Il Vangelo di oggi risponde al nostro desiderio. È vero! Gesù non lo vediamo, ma i discepoli di Emmaus lo hanno visto e non lo hanno riconosciuto, dunque non è questione di vedere. Quando lo hanno riconosciuto? Quando ha spezzato il pane. E, appena riconobbero il Signore, allo spezzare del pane, tornarono a Gerusalemme. All’inizio erano stanchi e sfiduciati, ora la stanchezza non c’è più. Hanno visto il Signore, hanno capito, l’hanno riconosciuto e tornano a portare la lieta notizia agli altri discepoli. É importante il fatto che i due discepoli, una volta riconosciuto Gesù, non si intristiscono per il fatto che sparisce, ma con la gioia nel cuore corrono a portare questa novità ai loro amici.
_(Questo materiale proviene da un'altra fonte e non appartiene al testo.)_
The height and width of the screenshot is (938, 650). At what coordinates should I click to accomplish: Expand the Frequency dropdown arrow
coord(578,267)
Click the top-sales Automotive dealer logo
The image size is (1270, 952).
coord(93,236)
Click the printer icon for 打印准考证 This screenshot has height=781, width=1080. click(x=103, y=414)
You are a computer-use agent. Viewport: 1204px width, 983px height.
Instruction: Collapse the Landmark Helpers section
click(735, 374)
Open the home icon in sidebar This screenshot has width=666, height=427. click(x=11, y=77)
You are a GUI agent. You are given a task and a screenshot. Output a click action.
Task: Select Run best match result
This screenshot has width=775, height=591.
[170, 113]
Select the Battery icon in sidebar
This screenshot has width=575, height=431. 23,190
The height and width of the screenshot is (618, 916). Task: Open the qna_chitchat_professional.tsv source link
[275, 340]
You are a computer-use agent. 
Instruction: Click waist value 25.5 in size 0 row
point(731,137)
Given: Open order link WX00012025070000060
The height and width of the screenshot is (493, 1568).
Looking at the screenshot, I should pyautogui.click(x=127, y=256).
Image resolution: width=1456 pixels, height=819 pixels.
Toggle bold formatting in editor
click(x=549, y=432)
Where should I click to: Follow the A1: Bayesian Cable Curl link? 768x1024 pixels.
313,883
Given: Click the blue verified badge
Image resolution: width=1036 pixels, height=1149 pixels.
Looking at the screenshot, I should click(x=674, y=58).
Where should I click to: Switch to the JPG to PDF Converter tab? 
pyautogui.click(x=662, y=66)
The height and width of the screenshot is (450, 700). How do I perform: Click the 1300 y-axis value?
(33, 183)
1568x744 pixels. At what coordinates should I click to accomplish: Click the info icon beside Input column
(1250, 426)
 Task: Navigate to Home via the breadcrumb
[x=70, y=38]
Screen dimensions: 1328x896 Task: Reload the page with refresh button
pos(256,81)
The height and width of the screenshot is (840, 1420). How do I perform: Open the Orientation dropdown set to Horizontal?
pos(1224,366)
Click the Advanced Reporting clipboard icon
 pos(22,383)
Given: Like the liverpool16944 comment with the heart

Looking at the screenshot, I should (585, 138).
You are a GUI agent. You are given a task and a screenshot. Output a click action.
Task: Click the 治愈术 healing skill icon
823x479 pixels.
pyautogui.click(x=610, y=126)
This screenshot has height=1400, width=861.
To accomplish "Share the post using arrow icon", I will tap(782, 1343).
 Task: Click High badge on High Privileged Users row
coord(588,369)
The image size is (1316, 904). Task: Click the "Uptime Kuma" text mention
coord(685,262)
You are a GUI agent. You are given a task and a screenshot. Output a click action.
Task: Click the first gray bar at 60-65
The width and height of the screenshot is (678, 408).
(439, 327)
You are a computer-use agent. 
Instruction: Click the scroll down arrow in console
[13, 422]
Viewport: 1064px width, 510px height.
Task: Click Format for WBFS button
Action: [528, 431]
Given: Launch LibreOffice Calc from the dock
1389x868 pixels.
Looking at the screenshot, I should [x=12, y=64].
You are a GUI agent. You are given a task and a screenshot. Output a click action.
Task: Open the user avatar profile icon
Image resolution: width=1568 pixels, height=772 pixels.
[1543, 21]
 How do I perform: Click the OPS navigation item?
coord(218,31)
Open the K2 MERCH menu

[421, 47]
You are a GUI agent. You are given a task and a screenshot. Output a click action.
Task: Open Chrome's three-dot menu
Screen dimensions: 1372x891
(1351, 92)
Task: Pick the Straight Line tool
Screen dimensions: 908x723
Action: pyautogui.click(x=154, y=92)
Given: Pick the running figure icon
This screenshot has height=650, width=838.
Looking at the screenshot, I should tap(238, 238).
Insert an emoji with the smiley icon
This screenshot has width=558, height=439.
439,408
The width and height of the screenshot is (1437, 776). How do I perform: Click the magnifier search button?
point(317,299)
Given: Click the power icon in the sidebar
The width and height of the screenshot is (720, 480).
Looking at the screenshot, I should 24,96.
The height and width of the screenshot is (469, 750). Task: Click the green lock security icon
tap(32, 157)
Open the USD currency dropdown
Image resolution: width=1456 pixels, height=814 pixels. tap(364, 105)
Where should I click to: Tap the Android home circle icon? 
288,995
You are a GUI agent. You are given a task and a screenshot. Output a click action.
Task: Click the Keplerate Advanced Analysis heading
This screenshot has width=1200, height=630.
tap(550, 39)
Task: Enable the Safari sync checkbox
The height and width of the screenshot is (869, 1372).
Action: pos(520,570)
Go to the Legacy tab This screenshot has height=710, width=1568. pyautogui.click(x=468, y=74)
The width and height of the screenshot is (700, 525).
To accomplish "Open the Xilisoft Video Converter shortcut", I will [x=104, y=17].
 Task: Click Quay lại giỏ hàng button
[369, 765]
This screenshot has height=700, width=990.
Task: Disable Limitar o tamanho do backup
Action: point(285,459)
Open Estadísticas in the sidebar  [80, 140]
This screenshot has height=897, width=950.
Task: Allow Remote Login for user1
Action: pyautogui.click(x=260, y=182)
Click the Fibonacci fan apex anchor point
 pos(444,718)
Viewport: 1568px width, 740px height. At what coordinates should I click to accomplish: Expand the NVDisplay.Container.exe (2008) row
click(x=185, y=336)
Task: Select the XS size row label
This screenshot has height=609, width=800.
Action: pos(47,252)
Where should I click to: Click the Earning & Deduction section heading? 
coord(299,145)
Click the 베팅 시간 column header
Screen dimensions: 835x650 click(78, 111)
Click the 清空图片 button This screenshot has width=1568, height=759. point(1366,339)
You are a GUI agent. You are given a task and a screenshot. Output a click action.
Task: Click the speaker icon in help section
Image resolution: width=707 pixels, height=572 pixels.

Vedete, carissimi, il racconto dei discepoli di Emmaus assomiglia molto alla nostra vita, soprattutto alle nostre domeniche. Non è forse vero che tante volte noi veniamo a messa proprio come i due discepoli? Facciamo la strada di andata verso la Chiesa a volte stanchi, sfiduciati perché magari tante cose ci hanno deluso, vorremmo quasi non andare, poi, per un eccesso di scrupolo, ci andiamo, magari la prendiamo con comodo, arriviamo un po’ più tardi…, ma andiamo, dobbiamo andare.  Ecco, a volte noi arriviamo in Chiesa proprio come i due discepoli di Emmaus, senza grande convinzione, senza crederci troppo.  Però qui accade qualcosa: la parola di Dio ci viene annunciata nelle letture, poi c’è l’omelia, la preghiera e poi, soprattutto, andiamo alla mensa e si ripete quel gesto. Quale dovrebbe essere il frutto, l’esito? Anche noi, come i due discepoli di Emmaus, dovremmo uscire di qui e fare il ritorno dalla Chiesa a casa felici di aver incontrato il Signore. Portiamo ogni volta, ogni domenica, all’altare il peso delle nostre miserie, delle nostre incertezze, dei nostri dubbi, dei nostri insuccessi, ma partiamo dall’altare, dopo aver mangiato questo pane spezzato, con una gioia dentro che ci porta davvero ad essere tra gli altri annunciatori di questa novità: Gesù è risorto! C’è una nuova vita da annunciare.

Coraggio perciò, carissimi, impegniamoci, mettiamocela tutta perché Gesù è risorto e vale la pena impegnarci per fare con Lui un mondo nuovo! Ecco che, per concludere la nostra riflessione, ci soccorre la seconda lettura, tratta dalla lettera di San Pietro: “Carissimi, se pregando chiamate Padre colui che senza riguardi personali giudica ciascuno secondo le sue opere, comportatevi con timore nel tempo del vostro pellegrinaggio”. Sì, la vita è un pellegrinaggio. E quando si fa un pellegrinaggio, quando si fa un viaggio, noi sappiamo che dobbiamo fare delle soste. Ecco, noi stiamo facendo attorno all’altare una sosta. Ascoltiamo una Parola che viene da lontano, una Parola che fa luce! Mangiamo questo Pane che ci mette la forza di Dio nel cuore! E dopo questa sosta, riprendiamo il cammino con più forza, con più gioia, con più entusiasmo, sicuri che il Signore risorto cammina con noi. Riconosciamo che il Signore è nostro compagno di strada. Lui è con noi, guida i nostri passi, illumina la nostra mente e, soprattutto, sostiene la nostra debolezza.